**WORK TO COMPLETE:**
For this exercise, please transcribe exactly and only the lines from the one containing "Click International in the 1961 row" through the end of the material, both ends included, without pictures.

**INPUT:**
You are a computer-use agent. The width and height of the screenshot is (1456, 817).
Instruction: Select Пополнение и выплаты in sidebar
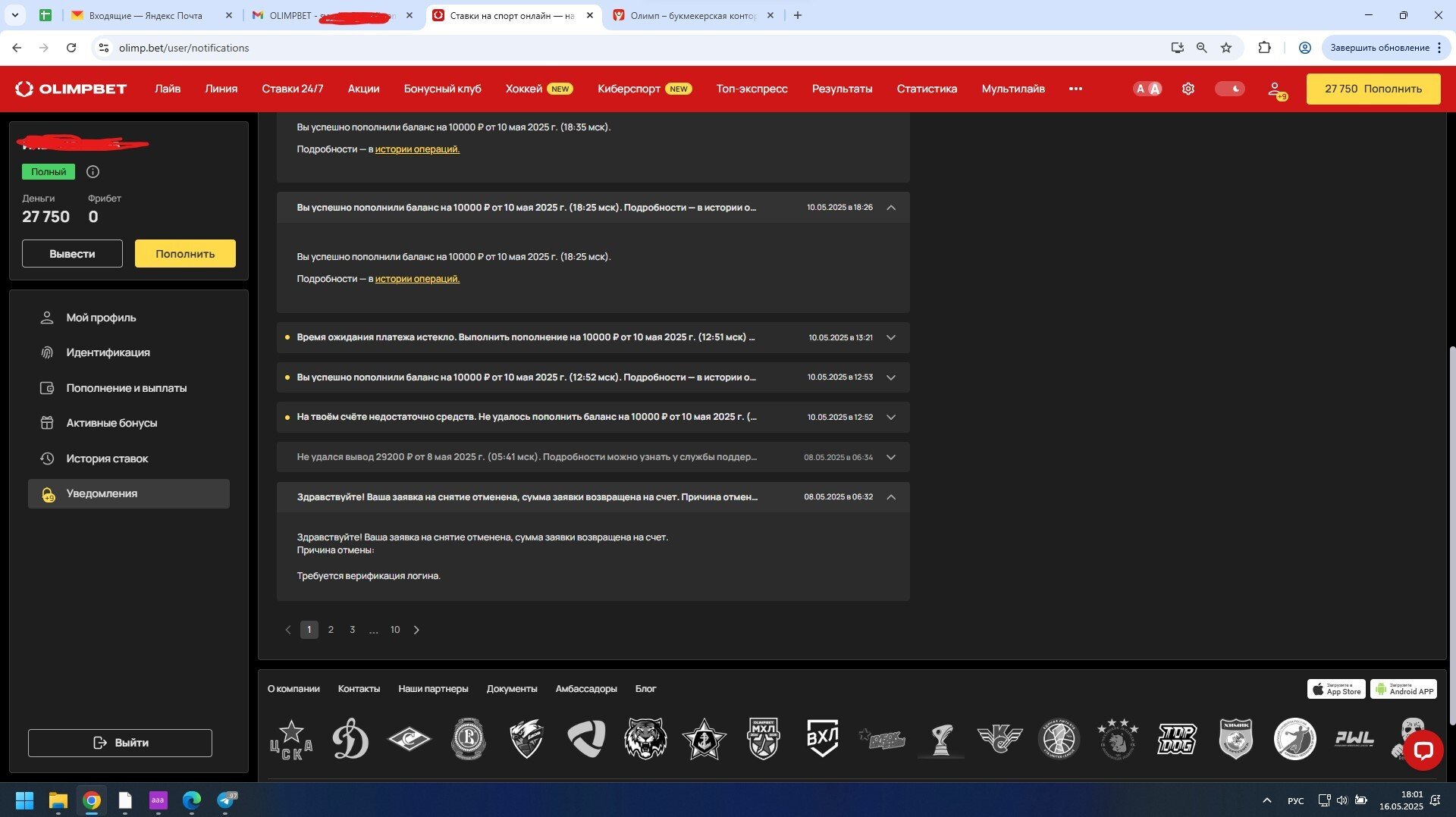(x=126, y=388)
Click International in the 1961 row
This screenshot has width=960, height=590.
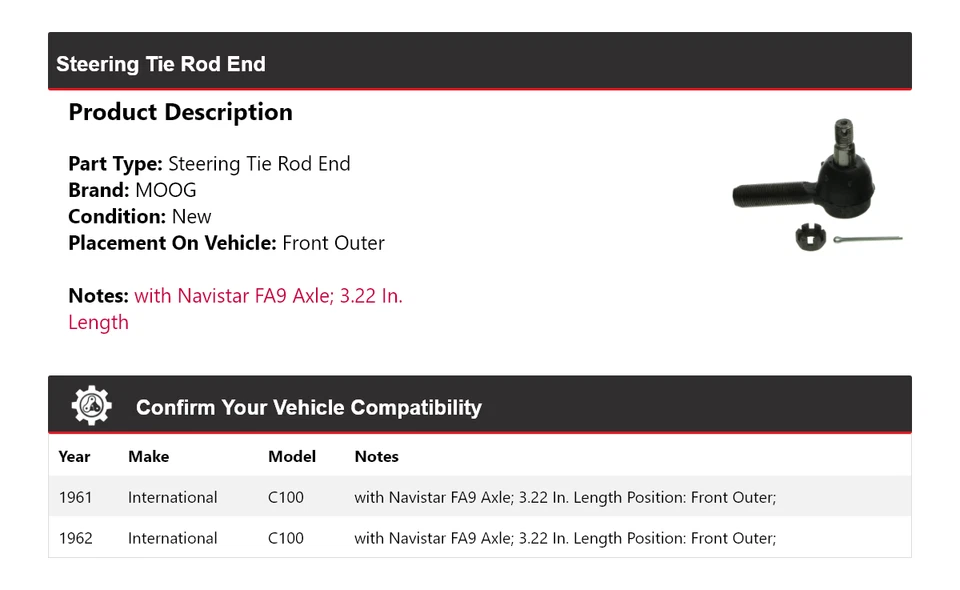tap(172, 498)
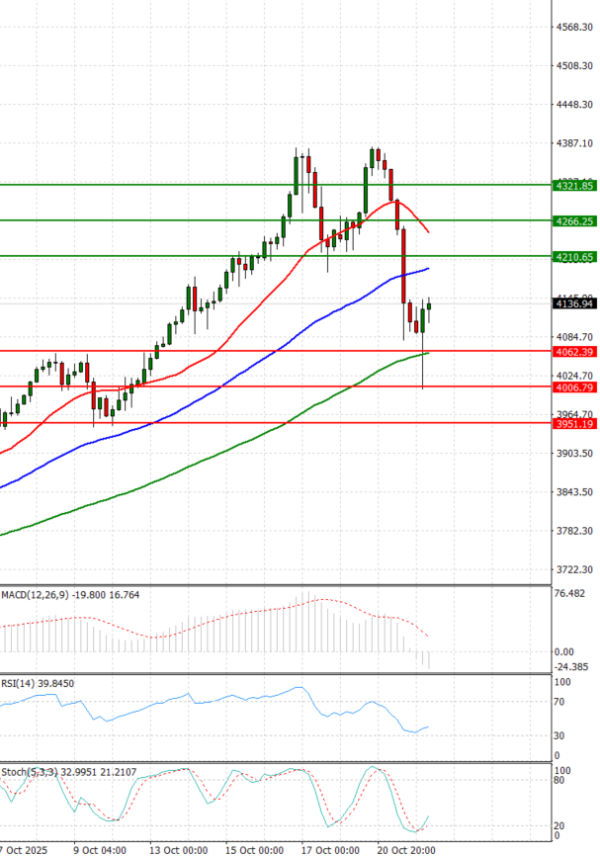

**RESPONSE AREA:**
Click International in the 1961 row
This screenshot has width=960, height=590.
tap(172, 498)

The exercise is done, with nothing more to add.